Now, there are but twelve signs in the city of David; and if, among them, you will look for the sign of the month of November, the season upon which we are now entering, you will find that that sign actually is Sagittarius, with his bow and arrow—uniting the two natures in his own person: that is, not the two natures of God and man, but the two natures of man and horse—being down to the loins a human form, but all the rest a horse. So that the creed of St. Athanasius ought to have run, that, as the reasonable soul and flesh is one man, so man and horse is one Christ. Perfect man and perfect horse, of a reasonable soul and human flesh, subsisting, who, for us men and for our salvation, came down from heaven (and it is precisely when the sun is coming down from heaven that he appears in the sign of the man and the horse), and was born in a stable; which gives us the true and astronomical explication, where I defy the wit of man to give any other explication, of that prophecy of Simeon, in the second of Luke. Behold this (Child)! Child, says our fraudulent English translation; but the devil a word about a child is there in the original, or anything half so childish. But it is ιδε ουτος κειται: Behold this, that is, this thing-a-me-bob, this half man and half horse, this Sagittarius, is set for the fall and rising again of many in Israel; and for a sign which shall be spoken against, εις σημειον αντιλεγομενον; that is, he shall be one of the adverse signs—one of the signs of the winter-months, the sign of the month November, when many in Israel—that is, the many stars (that make up this constellation) sink below the horizon, and do not rise again nor appear in the holy city, till after his resurrection, that is, after the sun, having passed through the humiliation of his wintry state; in November, December, January, and February, appears as the Lamb of God crossing the line of the equator in March, where, having overcome the sharpness of death, he opens the kingdom of heaven to all believers; thus giving us the meaning again, where no other meaning can be imagined, of those words of St. Matthew, that “the earth did quake, and the rocks rent, and the graves were opened, and many bodies of the saints which slept arose, and came out of the graves after his resurrection, and went into the Holy City, and appeared unto many.”
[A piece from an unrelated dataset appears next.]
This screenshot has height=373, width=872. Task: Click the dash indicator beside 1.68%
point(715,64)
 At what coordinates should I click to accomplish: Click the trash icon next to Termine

The οι αλιοι, the saints, in the proper significancy of that word, never having meant any persons that ever existed upon earth, but referring only to the stars of heaven, or the holy ones of God, as the holy city, and the city of David, and the city of our God, and the Jerusalem, in which all these fallings and risings again, these crucifixions, resurrections, and ascensions (than which no language of astronomy could possibly be more astronomical), do all of them annually occur, was no Jerusalem, no city, no place on hearth, but Jerusalem which is above.
As the apostle expressly admonishes us in these words to the Colossians: “Set your affections on things above, not on things on earth;” that is, set your understanding and apprehension on the great principles of astronomical science, and do not be so stupid as to suppose that Jesus Christ and his apostles were persons that ever existed upon earth. And as, again, to the Philippians, chap. iii., v. 20: Hμων γαρ το πολιτευμα εν ουρανοις—for our conversation is in the heavens; that is, most explicitly, this whole affair of which we speak and preach, and which is called gospel, has no reference at all to any persons that ever existed, or events that ever occurred upon earth: but it is astronomical; it is all to be seen, and is all exhibited in the visible heavens—as the great Albertus has expressly said: “All the mysteries of the incarnation of our Savior Christ, and all the circumstances of his marvellous life, from his conception to his ascension, are to be traced out in the constellation, and are figured in the stars.”
And there, in that heavenly Jerusalem, and only there, are Bethlehem—the house of bread—that is, the tent of the Virgin of August, in which Christ is conceived: and all the Bethsaidas, Bethanies, Beth-shemeshes, and Bethels, in which every one of the imagined events of your gospel, not excepting one, have their astronomical significancy; and which, escaping the discernment of vulgar and uncurious ignorance, have been stupidly mistaken for historical facts: just as a fool, who has but seen the diagrams and delineations in the elements of Euclid, will make himself dead sure that all the mathematics in the world could have consisted in nothing more than in making hobscotches, and catgallowses, and scratchcradles, to play at tit-tat-toe with.
While our Christian clergy of the present day, either the most ignorant or the most deceitful of the whole human race, have played into this fool’s game, have pandered to the passions of barbarous ignorance, and found that the swinish multitude would be quite as well satisfied with the shells and husks of science, as the kernel; and so the tale was but bloody enough, and monstrous enough, impossible to have happened, and inconceivable to be conceived, they would never endanger the power of the clergy by seeking to be wise above what is written.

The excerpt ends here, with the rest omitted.